Hello again!
Yes my DS can also be very provocative towards other children, and then gets upset when they do end up chasing / pushing him.
He doesn't really understand that what he's doing looks quite challenging towards other kids.
He can get both positive and negative fixations on one particular child (this is a big feature of PDA - often obsessions can be based on a person rather than a 'thing' - but that's not to say DS doesn't have 'thing' obsessions too).
He sometimes chooses a 'buddy' to go into the library with, other times he's given a iPad and goes on his own.
I take him home for lunch every day (loooong story, not actually legal as can be classed as an informal exclusion, but I had to leave my job last year as we found it impossible to find anyone to cope with DS after school - his behaviour tends to be more challenging in unstructured, busy environments which most childminders / after school clubs are, and we went through 3 different settings who all couldn't cope with him - and he hates school, loves being home with me and giving him this breathing space in the day has helped immensely. But we're working now on a strategy to try and re-integrate him in...)
I should probably add DS is diagnosed with high functioning autism, would probably used to be called Aspergers. But as I say the PDA profile fits him best (he got very work refusal at school and didn't participate in class for a whole month, was v disruptive). However this has meant the school had to access a lot more support for him through emergency funding - hence the 1-2-1 support we now have.
It has made a lot of difference, as has reducing all the situations which were making him so anxious.

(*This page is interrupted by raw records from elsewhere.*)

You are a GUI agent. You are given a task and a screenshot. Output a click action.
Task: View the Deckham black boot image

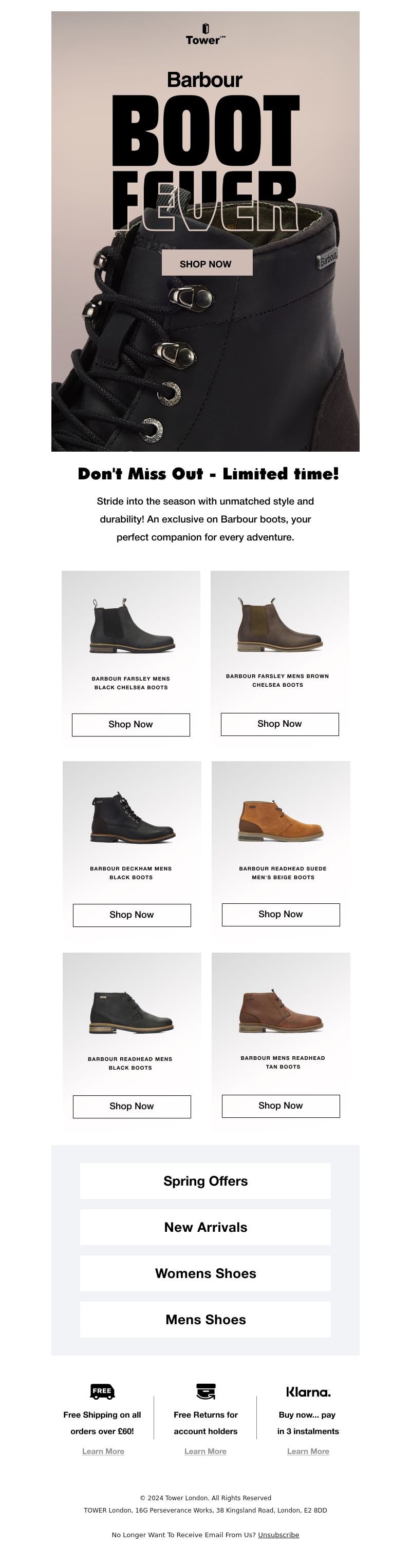click(x=132, y=819)
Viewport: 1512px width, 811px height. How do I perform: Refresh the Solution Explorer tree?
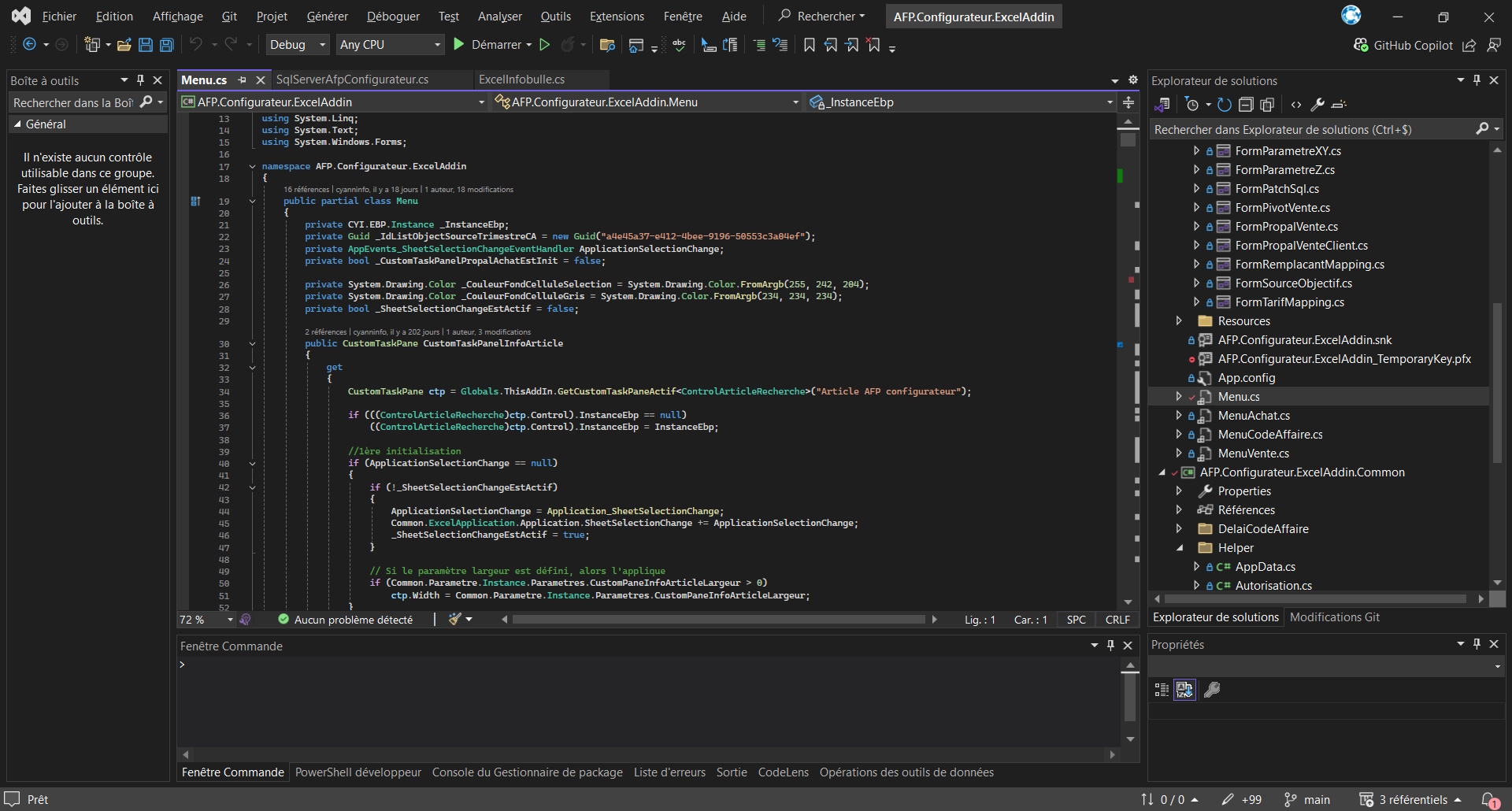[x=1224, y=105]
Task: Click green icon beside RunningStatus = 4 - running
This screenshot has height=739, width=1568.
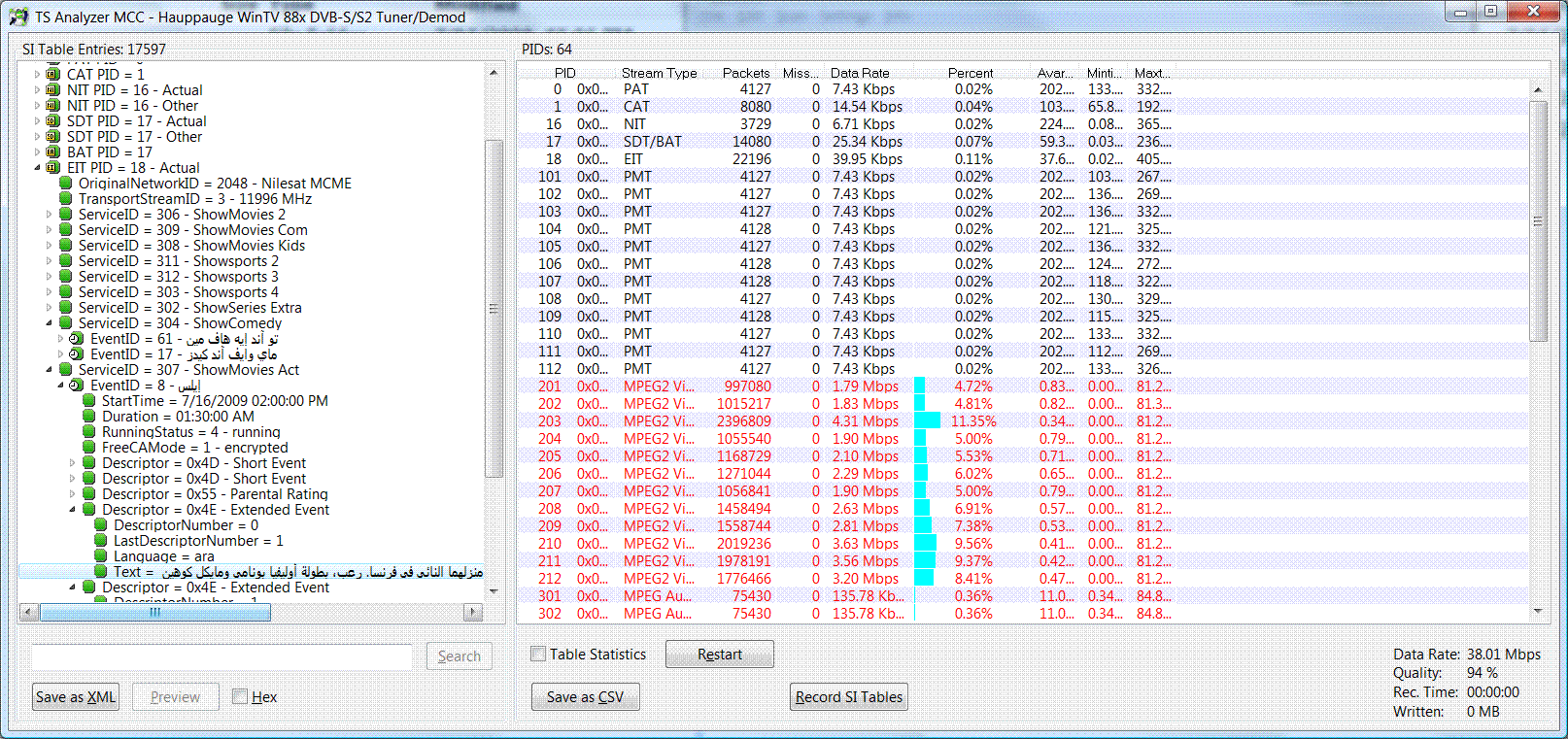Action: (x=88, y=432)
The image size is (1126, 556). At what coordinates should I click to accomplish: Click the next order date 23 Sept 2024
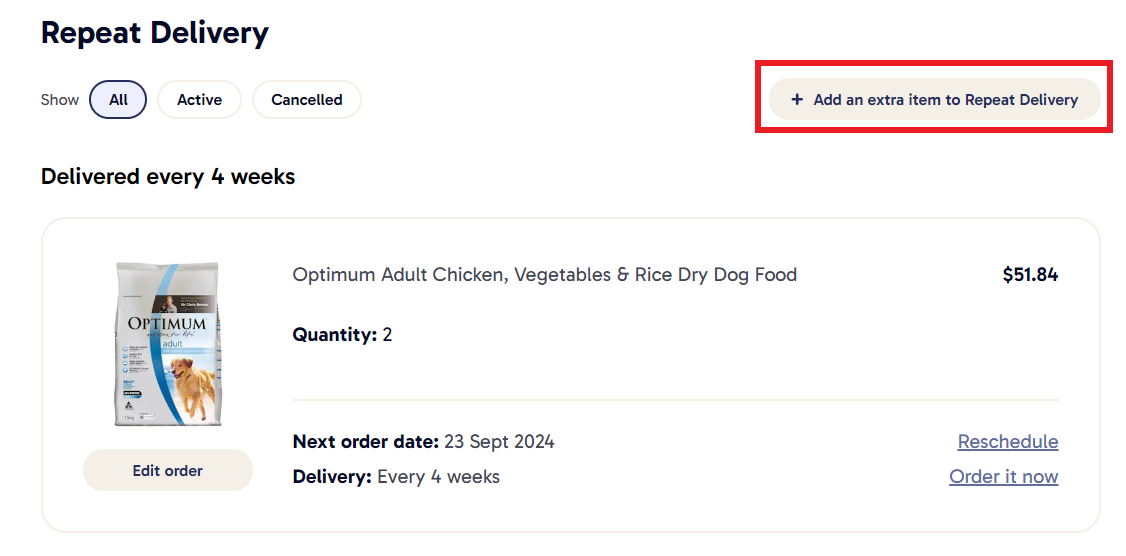pyautogui.click(x=497, y=442)
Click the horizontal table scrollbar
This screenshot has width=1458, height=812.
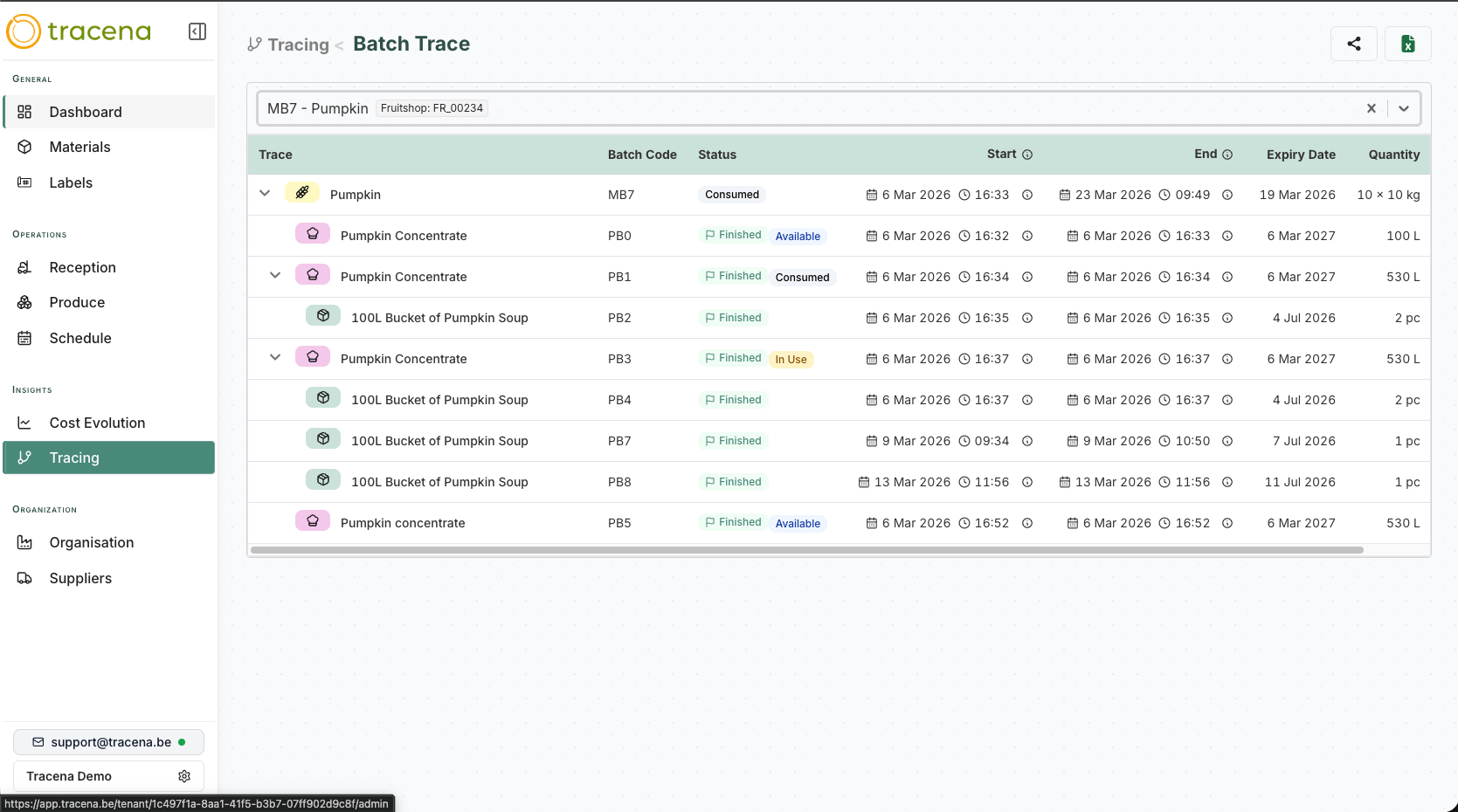805,550

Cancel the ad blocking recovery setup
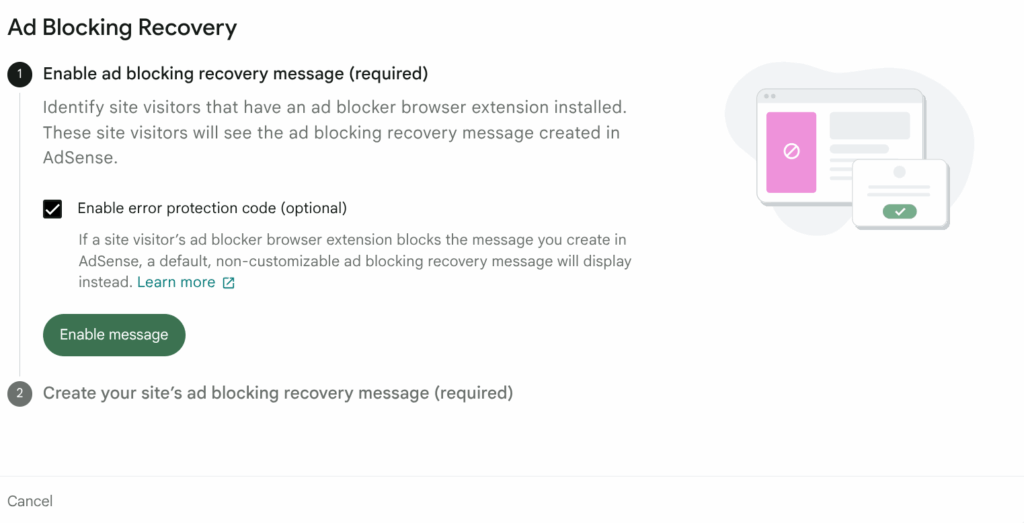(30, 500)
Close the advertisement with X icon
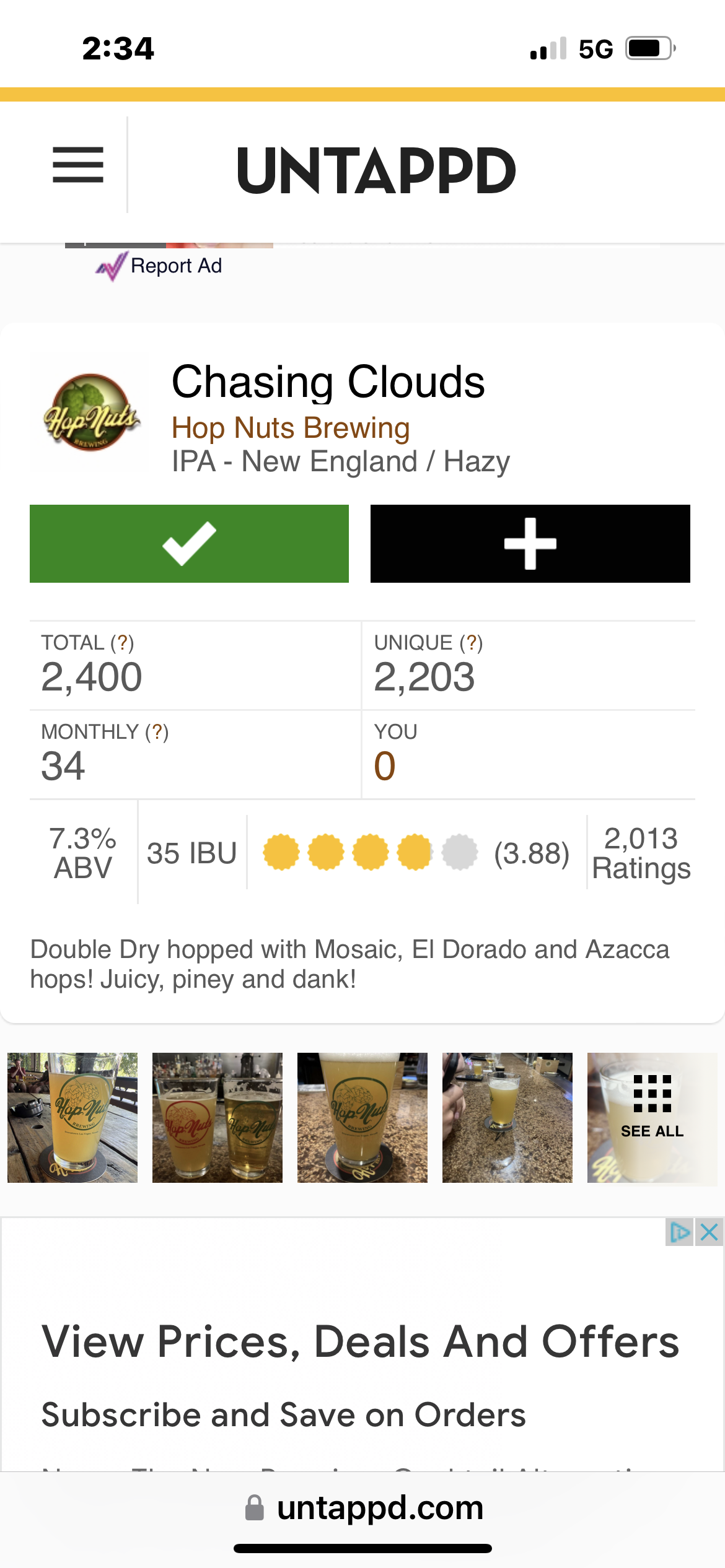 pyautogui.click(x=710, y=1232)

He's like a different child at home with me when calm (still very stubborn and things have to be his way etc), but no where near as bad as he is at school.
He also has loads of sensory issues (sucking, likes to have something solid behind him, eg hates it when other children are standing behind him). The school had him assessed by an OT and now again they have introduced things to try and help with this (eg moved his desk against a wall).
His school have been great - but we'd got to the point of exclusion so were at a crossroads.
With the right interventions DS can do well, but I won't lie - it has been a fight and struggle to get to where we are today.
Just read up on everything you can, theses boards are a life saver, and don't be scared of being a pushy parent (I wrote a lot of letters and emails, become quite emotional at times but always kept the school on side. Am lucky as the head v supportive and totally sees it with DS - his class teacher was more challenging this year as just thought he was naughty and her strategies just made every thing worse, hence why his behaviour took a massive nose dive. But for now we're in a better place).